79

Sam stood on the depot porch next to Charlie as Virgil and I stepped up onto the Ironhorse with Uncle Ted and Berkeley. Berkeley was sweating. He was already dirty with soot from coaling up the Ironhorse to traverse out of the switchyard and onto the main track.

Virgil and I had been introduced to Uncle Ted from afar, but this was my first up-close-and-personal look at him.

“Here we go,” Uncle Ted said.

Uncle Ted grinned. He was a big man. His arms and neck were covered with curly grayish red hairs, and he had a thick gray-and-red beard, but when he took off his cap and scratched his head there wasn’t one hair, red or gray, on top of his scalp. Even though he had a permanent smile on his face and exuded friendliness, Uncle Ted looked and smelled just as Sam said, as though he had not bathed in six or seven years. If it weren’t for the fact we needed to be alert, and to some degree cautious, I would be in the stalls with the horses. But the fact remained: we were on a mission with peculiar and dangerous circumstances, and readiness was important.

Virgil stayed on the Ironhorse step and looked back to Sam.

“What time will we get up there, you figure?” Virgil asked.

Sam looked at her conductor’s watch.

“Well, like I tol’ Uncle Ted, you have to take the pass between here and Standley Station for the Southbound Express by five.

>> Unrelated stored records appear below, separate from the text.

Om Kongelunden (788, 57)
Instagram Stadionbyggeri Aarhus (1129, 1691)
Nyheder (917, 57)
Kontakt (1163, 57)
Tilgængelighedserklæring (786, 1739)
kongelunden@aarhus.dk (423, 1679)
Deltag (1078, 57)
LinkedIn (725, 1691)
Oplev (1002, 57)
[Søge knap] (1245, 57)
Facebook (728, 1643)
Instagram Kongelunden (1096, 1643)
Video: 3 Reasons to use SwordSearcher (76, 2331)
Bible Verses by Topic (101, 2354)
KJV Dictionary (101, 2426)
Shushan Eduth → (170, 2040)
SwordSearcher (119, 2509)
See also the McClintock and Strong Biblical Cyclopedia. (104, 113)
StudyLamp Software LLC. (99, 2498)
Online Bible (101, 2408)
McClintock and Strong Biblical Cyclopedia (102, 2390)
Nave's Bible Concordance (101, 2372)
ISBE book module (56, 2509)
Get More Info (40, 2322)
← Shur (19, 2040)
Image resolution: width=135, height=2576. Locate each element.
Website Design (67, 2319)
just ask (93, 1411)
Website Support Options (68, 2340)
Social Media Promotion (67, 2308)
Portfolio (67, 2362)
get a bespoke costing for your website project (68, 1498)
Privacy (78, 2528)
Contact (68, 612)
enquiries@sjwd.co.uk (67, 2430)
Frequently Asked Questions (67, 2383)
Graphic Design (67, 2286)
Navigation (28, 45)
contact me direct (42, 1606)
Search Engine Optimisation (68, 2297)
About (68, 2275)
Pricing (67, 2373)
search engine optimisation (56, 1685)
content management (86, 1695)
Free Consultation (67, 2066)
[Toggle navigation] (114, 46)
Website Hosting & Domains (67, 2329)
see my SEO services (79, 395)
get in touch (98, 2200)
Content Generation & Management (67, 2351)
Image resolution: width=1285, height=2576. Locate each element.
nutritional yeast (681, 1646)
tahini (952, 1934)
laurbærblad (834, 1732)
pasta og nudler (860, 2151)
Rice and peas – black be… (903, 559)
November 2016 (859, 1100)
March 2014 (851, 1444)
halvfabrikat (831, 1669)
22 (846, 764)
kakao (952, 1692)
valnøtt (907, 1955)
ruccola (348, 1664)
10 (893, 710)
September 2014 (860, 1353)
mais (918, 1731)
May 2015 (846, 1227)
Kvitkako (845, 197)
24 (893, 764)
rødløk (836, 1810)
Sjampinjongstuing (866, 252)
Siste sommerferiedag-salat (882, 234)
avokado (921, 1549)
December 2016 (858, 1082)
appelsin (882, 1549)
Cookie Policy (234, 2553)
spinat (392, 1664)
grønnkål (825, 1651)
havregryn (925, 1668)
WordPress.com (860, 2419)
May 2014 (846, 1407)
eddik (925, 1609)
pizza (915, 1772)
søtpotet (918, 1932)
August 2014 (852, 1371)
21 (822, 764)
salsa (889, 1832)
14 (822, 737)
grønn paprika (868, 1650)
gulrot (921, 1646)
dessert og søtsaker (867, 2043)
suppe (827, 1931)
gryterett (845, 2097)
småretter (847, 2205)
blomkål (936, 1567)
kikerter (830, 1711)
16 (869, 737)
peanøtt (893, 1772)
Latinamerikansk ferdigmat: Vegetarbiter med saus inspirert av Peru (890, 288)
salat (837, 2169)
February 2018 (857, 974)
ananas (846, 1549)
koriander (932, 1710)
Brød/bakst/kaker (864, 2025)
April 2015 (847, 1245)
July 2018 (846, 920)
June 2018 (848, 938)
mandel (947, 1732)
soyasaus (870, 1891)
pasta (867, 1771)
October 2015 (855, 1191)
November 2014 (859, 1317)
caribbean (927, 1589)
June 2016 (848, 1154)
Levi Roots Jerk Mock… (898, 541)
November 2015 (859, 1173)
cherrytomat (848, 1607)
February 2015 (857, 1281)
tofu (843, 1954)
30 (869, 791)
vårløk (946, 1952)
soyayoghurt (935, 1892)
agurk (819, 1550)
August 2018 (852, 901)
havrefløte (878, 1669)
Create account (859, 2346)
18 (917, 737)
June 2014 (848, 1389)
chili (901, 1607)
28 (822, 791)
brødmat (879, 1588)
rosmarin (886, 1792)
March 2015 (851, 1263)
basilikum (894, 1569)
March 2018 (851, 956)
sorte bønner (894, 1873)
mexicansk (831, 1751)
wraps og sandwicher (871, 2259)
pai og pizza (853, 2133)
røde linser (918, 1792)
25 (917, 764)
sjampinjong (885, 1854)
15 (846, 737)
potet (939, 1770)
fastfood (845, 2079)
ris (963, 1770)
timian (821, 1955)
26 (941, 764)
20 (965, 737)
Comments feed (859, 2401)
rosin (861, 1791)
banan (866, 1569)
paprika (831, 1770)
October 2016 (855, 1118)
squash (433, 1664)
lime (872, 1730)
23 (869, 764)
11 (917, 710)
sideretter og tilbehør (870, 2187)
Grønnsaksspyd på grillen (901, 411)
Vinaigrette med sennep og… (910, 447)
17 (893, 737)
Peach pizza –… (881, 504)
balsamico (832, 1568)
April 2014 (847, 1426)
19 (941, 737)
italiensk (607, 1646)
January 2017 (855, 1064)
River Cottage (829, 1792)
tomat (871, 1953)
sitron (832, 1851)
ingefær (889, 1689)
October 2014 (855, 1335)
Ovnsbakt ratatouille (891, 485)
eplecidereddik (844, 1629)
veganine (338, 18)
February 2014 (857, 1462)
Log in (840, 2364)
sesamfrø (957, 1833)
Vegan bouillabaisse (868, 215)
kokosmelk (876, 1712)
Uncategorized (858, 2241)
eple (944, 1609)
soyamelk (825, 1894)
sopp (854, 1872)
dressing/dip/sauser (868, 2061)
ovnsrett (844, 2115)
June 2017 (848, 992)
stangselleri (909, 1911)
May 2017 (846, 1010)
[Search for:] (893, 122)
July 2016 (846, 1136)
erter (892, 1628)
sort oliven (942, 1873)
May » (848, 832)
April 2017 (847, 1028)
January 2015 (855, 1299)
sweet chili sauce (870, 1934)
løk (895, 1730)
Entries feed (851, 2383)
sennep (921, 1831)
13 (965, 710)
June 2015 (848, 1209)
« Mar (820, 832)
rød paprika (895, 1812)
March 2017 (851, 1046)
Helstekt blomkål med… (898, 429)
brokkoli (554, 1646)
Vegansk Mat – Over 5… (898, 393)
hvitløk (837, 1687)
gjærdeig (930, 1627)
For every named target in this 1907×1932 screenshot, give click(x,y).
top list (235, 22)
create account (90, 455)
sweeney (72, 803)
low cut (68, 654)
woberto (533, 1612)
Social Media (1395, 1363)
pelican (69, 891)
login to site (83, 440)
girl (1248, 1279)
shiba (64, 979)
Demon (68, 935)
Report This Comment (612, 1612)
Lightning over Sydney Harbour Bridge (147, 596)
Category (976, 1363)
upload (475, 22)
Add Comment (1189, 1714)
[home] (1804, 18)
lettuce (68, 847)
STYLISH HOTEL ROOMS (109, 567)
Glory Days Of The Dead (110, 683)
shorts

Once they pass, and you stay a steady pace, make all the drops, you should get to Crystal Creek, by, oh, daylight,” Sam said. “There is a turnaround wye there on the north side of Crystal Creek. You get to that wye and switch off there. Give you plenty of time to get your horses unloaded and ride up to the pass south of Tall Water Falls.”

“The other engine with the car that got stopped and ran dry, past Crystal Creek,” Virgil said. “Where did that end up when it was removed from the track?”

“Good question. I don’t know for sure; the wire didn’t say. I would hope, and I would figure, they got it to the yard and did not leave it sitting on the wye. If the engine and car are left on the wye, Uncle Ted will just have to maneuver them off the track until he gets the Ironhorse around.”

“I reckon we will cross that bridge when we get to it.”

“That’s right, best you can do is do what you have to do,” Sam said. “Worst case is you can’t get the engine and car off the wye for some reason, and in that case, you’d have to back out of there.”

“There are worst cases,” Virgil said. “There always are, just got to be prepared.”

“Sure, anyways, I tol’ Uncle Ted what to do.”

“She tells me everything to do,” Uncle Ted said. “Stop, go, pass, sit, you name it. Hell, I can’t remember the last time I even did something on my own.”

“Main damn thing is, you make the pass like I say, Uncle Ted, or you’ll blow ol’ Ironhorse here and all y’all to smithereens.”

“Goddamn, child, I got schedules running in my blood. I was runnin’ comin’s ’n goin’s for Robert E. Lee before you was off the teat!”

“Yeah, and look where you ended up, lost the war and puttering around on a Yard Goat in Half Moon Junction,” Sam said. “Just get off the track by five, then, once you get up to the Crystal Creek depot to the wye, you’ll be good to go.”

“See what I told ya?” Uncle Ted said.

Virgil looked north and nodded as if he could actually see Crystal Creek.

“All right, then,” Virgil said. “Let’s get going.”

“Good luck, Marshal,” Sam said.

I thought for sure Virgil would tell Sam the same thing he told the yard hand Whip and many others through the years, about how luck involved skill, but he just tipped his hat to Sam.

“Much obliged, Sam.”

I guess for once Virgil was thinking perhaps a little luck might not be such a bad thing.